Tuesday, July 28, 2009

When the Whistle Blows


Fran Cannon Slayton
Philomel, 2009. 159 pgs. Juvenile fiction.
The whole of this book is greater than the sum of its parts. Narrated by Jimmy Cannon, a young boy growing up in an Appalachian railroad town, the story takes place on successive Halloweens (his father's birthday) beginning in 1943 and ending with his father's death in 1949. Jimmy loves steam trains and wants to be a railroad man like his father and his older brothers, but his passion is thwarted by the advent of diesel engines and his father's steadily pushing him in a different direction.
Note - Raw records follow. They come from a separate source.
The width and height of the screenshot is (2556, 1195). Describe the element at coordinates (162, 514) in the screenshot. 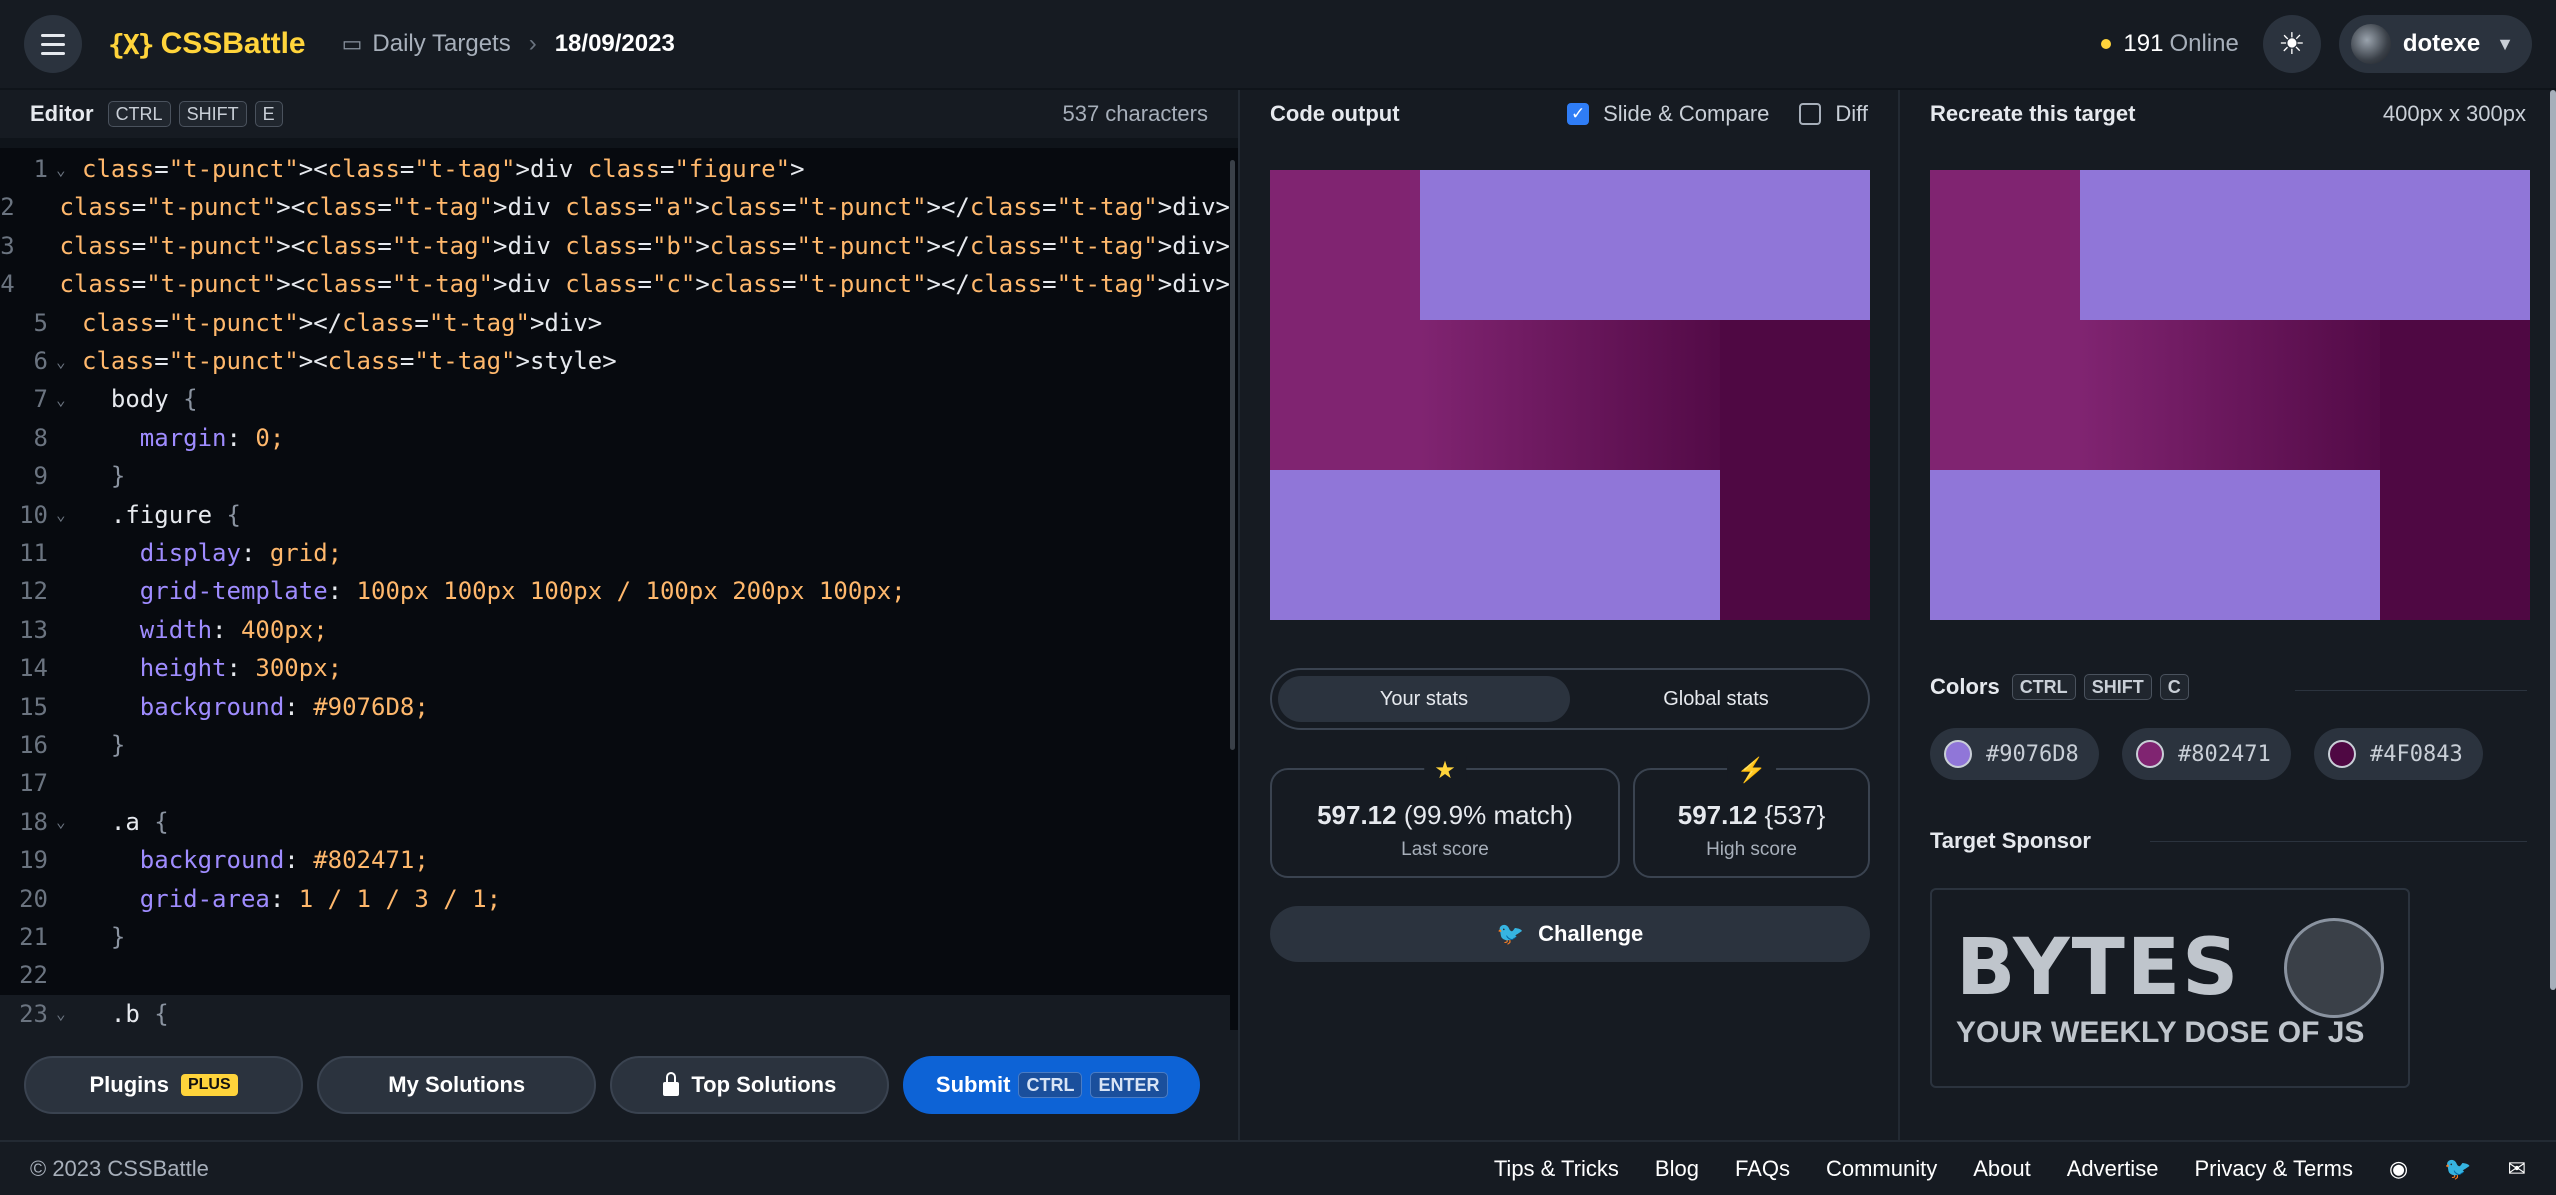

I see `code-text: .figure {` at that location.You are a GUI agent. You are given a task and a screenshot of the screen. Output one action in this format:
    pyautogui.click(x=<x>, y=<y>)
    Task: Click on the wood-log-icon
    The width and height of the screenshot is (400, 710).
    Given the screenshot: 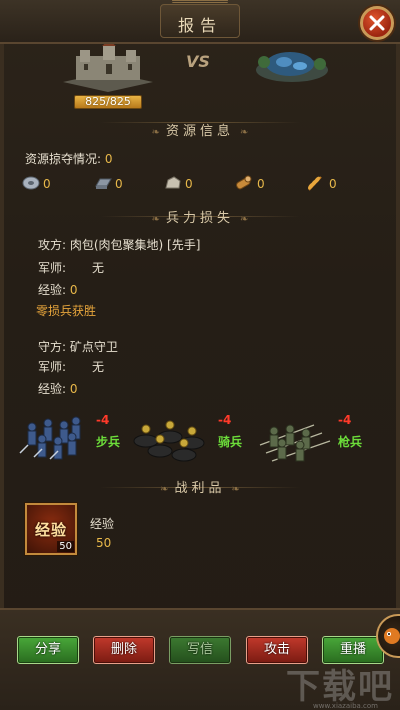 What is the action you would take?
    pyautogui.click(x=244, y=182)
But most of the book is about what it was like to grow up in Rowlesburg, West Virginia in the 40s--from Jimmy and his friend hucking rotten cabbages on Halloween night at . . . the wrong car to their winning effort in a football game against the hated Kingwood Stags. Sorrow doesn't pass the small town by, either, when a boiler blows on the 7049 out of Tunnelton and fathers, sons, and brothers die. Though Jimmy passes through many maturing experiences, his voice and preoccupations don't seem to change much until the end of the story and Ms. Slayton gets a bit simile-happy here and there. Still, When the Whistle Blows is a gentle, life-affirming, father and son story that stays in the heart, as do the many characters young and old, large and small, who live on in this story of the West Virginia hill country.